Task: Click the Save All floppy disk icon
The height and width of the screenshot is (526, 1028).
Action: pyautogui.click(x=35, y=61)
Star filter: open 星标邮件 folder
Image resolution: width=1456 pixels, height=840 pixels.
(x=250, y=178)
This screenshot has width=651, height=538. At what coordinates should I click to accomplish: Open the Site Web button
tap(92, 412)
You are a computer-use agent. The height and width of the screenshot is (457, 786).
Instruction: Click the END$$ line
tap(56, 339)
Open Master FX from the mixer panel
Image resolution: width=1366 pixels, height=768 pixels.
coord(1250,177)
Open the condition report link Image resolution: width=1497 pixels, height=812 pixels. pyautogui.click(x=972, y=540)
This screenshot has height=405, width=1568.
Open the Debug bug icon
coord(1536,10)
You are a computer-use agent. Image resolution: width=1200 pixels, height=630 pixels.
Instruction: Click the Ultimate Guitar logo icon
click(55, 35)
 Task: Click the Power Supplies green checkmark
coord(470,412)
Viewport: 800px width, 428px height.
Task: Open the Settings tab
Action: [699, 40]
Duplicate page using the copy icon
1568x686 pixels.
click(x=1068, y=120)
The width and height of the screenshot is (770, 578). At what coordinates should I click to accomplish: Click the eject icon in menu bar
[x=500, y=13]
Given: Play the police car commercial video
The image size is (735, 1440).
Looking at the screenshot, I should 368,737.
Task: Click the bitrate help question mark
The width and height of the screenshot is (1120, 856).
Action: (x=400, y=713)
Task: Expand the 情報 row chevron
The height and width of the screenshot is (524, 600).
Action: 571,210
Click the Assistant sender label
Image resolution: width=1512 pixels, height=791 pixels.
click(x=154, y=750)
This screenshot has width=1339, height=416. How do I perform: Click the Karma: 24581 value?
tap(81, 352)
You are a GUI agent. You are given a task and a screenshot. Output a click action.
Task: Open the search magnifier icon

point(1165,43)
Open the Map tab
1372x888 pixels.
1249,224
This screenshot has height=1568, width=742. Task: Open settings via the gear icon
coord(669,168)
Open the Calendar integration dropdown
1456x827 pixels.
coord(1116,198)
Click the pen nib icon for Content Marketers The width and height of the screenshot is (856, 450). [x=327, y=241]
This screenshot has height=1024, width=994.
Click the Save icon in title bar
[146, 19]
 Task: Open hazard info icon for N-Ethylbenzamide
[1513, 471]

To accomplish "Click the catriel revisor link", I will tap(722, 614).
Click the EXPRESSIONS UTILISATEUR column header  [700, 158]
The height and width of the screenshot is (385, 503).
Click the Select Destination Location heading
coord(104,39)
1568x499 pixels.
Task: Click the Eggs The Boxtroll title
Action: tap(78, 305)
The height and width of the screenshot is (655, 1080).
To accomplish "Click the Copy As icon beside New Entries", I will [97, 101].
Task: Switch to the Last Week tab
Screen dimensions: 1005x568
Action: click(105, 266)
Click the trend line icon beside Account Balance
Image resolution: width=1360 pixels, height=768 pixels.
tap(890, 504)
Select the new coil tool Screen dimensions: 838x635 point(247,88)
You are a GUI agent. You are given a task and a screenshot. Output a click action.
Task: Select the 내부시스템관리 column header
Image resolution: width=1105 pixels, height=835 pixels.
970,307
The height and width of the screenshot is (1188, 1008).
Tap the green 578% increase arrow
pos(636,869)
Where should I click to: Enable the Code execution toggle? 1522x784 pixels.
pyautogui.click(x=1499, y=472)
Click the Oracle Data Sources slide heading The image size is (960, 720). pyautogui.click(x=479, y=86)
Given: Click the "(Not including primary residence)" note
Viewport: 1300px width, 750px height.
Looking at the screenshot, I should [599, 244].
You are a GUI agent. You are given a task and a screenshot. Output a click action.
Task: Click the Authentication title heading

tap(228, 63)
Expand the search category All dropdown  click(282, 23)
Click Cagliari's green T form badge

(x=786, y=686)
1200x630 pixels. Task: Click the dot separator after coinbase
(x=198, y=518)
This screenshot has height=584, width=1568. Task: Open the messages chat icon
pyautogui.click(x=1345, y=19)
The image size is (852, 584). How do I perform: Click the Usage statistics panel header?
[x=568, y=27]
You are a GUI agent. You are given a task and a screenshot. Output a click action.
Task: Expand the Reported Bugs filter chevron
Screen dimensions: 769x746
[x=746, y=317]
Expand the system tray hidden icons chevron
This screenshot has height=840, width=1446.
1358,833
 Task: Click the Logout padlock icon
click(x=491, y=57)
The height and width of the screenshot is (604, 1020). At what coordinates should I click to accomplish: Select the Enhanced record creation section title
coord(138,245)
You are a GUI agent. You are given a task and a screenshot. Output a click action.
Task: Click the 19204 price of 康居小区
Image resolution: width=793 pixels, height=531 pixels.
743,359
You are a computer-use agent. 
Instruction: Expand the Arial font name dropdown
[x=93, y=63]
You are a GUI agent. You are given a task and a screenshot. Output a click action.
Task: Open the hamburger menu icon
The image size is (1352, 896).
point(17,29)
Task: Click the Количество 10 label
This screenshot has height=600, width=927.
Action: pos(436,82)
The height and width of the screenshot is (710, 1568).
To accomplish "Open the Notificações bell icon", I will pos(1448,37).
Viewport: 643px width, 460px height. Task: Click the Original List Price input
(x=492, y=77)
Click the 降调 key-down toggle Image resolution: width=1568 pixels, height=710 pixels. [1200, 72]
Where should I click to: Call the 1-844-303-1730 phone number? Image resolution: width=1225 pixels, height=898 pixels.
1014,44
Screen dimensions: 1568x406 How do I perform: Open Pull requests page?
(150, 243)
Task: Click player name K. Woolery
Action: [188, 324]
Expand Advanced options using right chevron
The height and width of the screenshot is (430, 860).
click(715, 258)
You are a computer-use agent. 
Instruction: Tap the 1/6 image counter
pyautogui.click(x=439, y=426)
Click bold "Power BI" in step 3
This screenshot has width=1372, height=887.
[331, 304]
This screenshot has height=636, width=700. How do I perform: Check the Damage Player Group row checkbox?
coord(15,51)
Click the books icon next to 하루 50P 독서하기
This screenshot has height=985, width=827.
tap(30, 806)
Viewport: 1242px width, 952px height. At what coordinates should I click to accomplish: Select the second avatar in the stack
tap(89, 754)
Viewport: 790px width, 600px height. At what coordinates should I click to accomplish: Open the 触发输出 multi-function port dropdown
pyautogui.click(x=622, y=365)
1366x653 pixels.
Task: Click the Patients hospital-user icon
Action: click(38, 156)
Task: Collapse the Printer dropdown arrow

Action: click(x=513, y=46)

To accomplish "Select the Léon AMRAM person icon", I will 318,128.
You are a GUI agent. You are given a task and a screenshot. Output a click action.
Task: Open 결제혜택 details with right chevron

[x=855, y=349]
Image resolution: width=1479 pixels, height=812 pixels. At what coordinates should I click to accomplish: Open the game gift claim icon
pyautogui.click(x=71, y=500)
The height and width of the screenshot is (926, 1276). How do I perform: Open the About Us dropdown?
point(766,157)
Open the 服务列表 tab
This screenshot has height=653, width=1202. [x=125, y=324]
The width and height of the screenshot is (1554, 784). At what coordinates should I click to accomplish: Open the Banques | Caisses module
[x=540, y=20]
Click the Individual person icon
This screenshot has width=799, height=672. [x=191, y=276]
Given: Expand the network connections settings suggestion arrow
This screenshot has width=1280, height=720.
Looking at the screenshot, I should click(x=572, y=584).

#### [WHAT YOU HAVE TO DO]
Your answer must be every record above, repeated exactly.

#### [EXERCISE RESULT]
Task: Click the Save All floppy disk icon
The height and width of the screenshot is (526, 1028).
Action: pyautogui.click(x=35, y=61)
Star filter: open 星标邮件 folder
Image resolution: width=1456 pixels, height=840 pixels.
(x=250, y=178)
This screenshot has width=651, height=538. At what coordinates should I click to accomplish: Open the Site Web button
tap(92, 412)
You are a computer-use agent. The height and width of the screenshot is (457, 786).
Instruction: Click the END$$ line
tap(56, 339)
Open Master FX from the mixer panel
Image resolution: width=1366 pixels, height=768 pixels.
coord(1250,177)
Open the condition report link Image resolution: width=1497 pixels, height=812 pixels. pyautogui.click(x=972, y=540)
This screenshot has height=405, width=1568.
Open the Debug bug icon
coord(1536,10)
You are a computer-use agent. Image resolution: width=1200 pixels, height=630 pixels.
Instruction: Click the Ultimate Guitar logo icon
click(55, 35)
 Task: Click the Power Supplies green checkmark
coord(470,412)
Viewport: 800px width, 428px height.
Task: Open the Settings tab
Action: [699, 40]
Duplicate page using the copy icon
1568x686 pixels.
click(x=1068, y=120)
The width and height of the screenshot is (770, 578). At what coordinates should I click to accomplish: Click the eject icon in menu bar
[x=500, y=13]
Given: Play the police car commercial video
The image size is (735, 1440).
Looking at the screenshot, I should 368,737.
Task: Click the bitrate help question mark
The width and height of the screenshot is (1120, 856).
Action: (x=400, y=713)
Task: Expand the 情報 row chevron
The height and width of the screenshot is (524, 600).
Action: 571,210
Click the Assistant sender label
Image resolution: width=1512 pixels, height=791 pixels.
click(x=154, y=750)
This screenshot has width=1339, height=416. How do I perform: Click the Karma: 24581 value?
tap(81, 352)
You are a GUI agent. You are given a task and a screenshot. Output a click action.
Task: Open the search magnifier icon

point(1165,43)
Open the Map tab
1372x888 pixels.
1249,224
This screenshot has height=1568, width=742. Task: Open settings via the gear icon
coord(669,168)
Open the Calendar integration dropdown
1456x827 pixels.
coord(1116,198)
Click the pen nib icon for Content Marketers The width and height of the screenshot is (856, 450). [x=327, y=241]
This screenshot has height=1024, width=994.
Click the Save icon in title bar
[146, 19]
 Task: Open hazard info icon for N-Ethylbenzamide
[1513, 471]

To accomplish "Click the catriel revisor link", I will tap(722, 614).
Click the EXPRESSIONS UTILISATEUR column header  [700, 158]
The height and width of the screenshot is (385, 503).
Click the Select Destination Location heading
coord(104,39)
1568x499 pixels.
Task: Click the Eggs The Boxtroll title
Action: tap(78, 305)
The height and width of the screenshot is (655, 1080).
To accomplish "Click the Copy As icon beside New Entries", I will [97, 101].
Task: Switch to the Last Week tab
Screen dimensions: 1005x568
Action: click(105, 266)
Click the trend line icon beside Account Balance
Image resolution: width=1360 pixels, height=768 pixels.
tap(890, 504)
Select the new coil tool Screen dimensions: 838x635 point(247,88)
You are a GUI agent. You are given a task and a screenshot. Output a click action.
Task: Select the 내부시스템관리 column header
Image resolution: width=1105 pixels, height=835 pixels.
970,307
The height and width of the screenshot is (1188, 1008).
Tap the green 578% increase arrow
pos(636,869)
Where should I click to: Enable the Code execution toggle? 1522x784 pixels.
pyautogui.click(x=1499, y=472)
Click the Oracle Data Sources slide heading The image size is (960, 720). pyautogui.click(x=479, y=86)
Given: Click the "(Not including primary residence)" note
Viewport: 1300px width, 750px height.
Looking at the screenshot, I should [599, 244].
You are a GUI agent. You are given a task and a screenshot. Output a click action.
Task: Click the Authentication title heading

tap(228, 63)
Expand the search category All dropdown  click(282, 23)
Click Cagliari's green T form badge

(x=786, y=686)
1200x630 pixels. Task: Click the dot separator after coinbase
(x=198, y=518)
This screenshot has height=584, width=1568. Task: Open the messages chat icon
pyautogui.click(x=1345, y=19)
The image size is (852, 584). How do I perform: Click the Usage statistics panel header?
[x=568, y=27]
You are a GUI agent. You are given a task and a screenshot. Output a click action.
Task: Expand the Reported Bugs filter chevron
Screen dimensions: 769x746
[x=746, y=317]
Expand the system tray hidden icons chevron
This screenshot has height=840, width=1446.
1358,833
 Task: Click the Logout padlock icon
click(x=491, y=57)
The height and width of the screenshot is (604, 1020). At what coordinates should I click to accomplish: Select the Enhanced record creation section title
coord(138,245)
You are a GUI agent. You are given a task and a screenshot. Output a click action.
Task: Click the 19204 price of 康居小区
Image resolution: width=793 pixels, height=531 pixels.
743,359
You are a computer-use agent. 
Instruction: Expand the Arial font name dropdown
[x=93, y=63]
You are a GUI agent. You are given a task and a screenshot. Output a click action.
Task: Open the hamburger menu icon
The image size is (1352, 896).
point(17,29)
Task: Click the Количество 10 label
This screenshot has height=600, width=927.
Action: pos(436,82)
The height and width of the screenshot is (710, 1568).
To accomplish "Open the Notificações bell icon", I will pos(1448,37).
Viewport: 643px width, 460px height. Task: Click the Original List Price input
(x=492, y=77)
Click the 降调 key-down toggle Image resolution: width=1568 pixels, height=710 pixels. [1200, 72]
Where should I click to: Call the 1-844-303-1730 phone number? Image resolution: width=1225 pixels, height=898 pixels.
1014,44
Screen dimensions: 1568x406 How do I perform: Open Pull requests page?
(150, 243)
Task: Click player name K. Woolery
Action: [188, 324]
Expand Advanced options using right chevron
The height and width of the screenshot is (430, 860).
click(715, 258)
You are a computer-use agent. 
Instruction: Tap the 1/6 image counter
pyautogui.click(x=439, y=426)
Click bold "Power BI" in step 3
This screenshot has width=1372, height=887.
[331, 304]
This screenshot has height=636, width=700. How do I perform: Check the Damage Player Group row checkbox?
coord(15,51)
Click the books icon next to 하루 50P 독서하기
This screenshot has height=985, width=827.
tap(30, 806)
Viewport: 1242px width, 952px height. At what coordinates should I click to accomplish: Select the second avatar in the stack
tap(89, 754)
Viewport: 790px width, 600px height. At what coordinates should I click to accomplish: Open the 触发输出 multi-function port dropdown
pyautogui.click(x=622, y=365)
1366x653 pixels.
Task: Click the Patients hospital-user icon
Action: click(38, 156)
Task: Collapse the Printer dropdown arrow

Action: click(x=513, y=46)

To accomplish "Select the Léon AMRAM person icon", I will 318,128.
You are a GUI agent. You are given a task and a screenshot. Output a click action.
Task: Open 결제혜택 details with right chevron

[x=855, y=349]
Image resolution: width=1479 pixels, height=812 pixels. At what coordinates should I click to accomplish: Open the game gift claim icon
pyautogui.click(x=71, y=500)
The height and width of the screenshot is (926, 1276). How do I perform: Open the About Us dropdown?
point(766,157)
Open the 服务列表 tab
This screenshot has height=653, width=1202. [x=125, y=324]
The width and height of the screenshot is (1554, 784). At what coordinates should I click to accomplish: Open the Banques | Caisses module
[x=540, y=20]
Click the Individual person icon
This screenshot has width=799, height=672. [x=191, y=276]
Given: Expand the network connections settings suggestion arrow
This screenshot has width=1280, height=720.
Looking at the screenshot, I should click(x=572, y=584).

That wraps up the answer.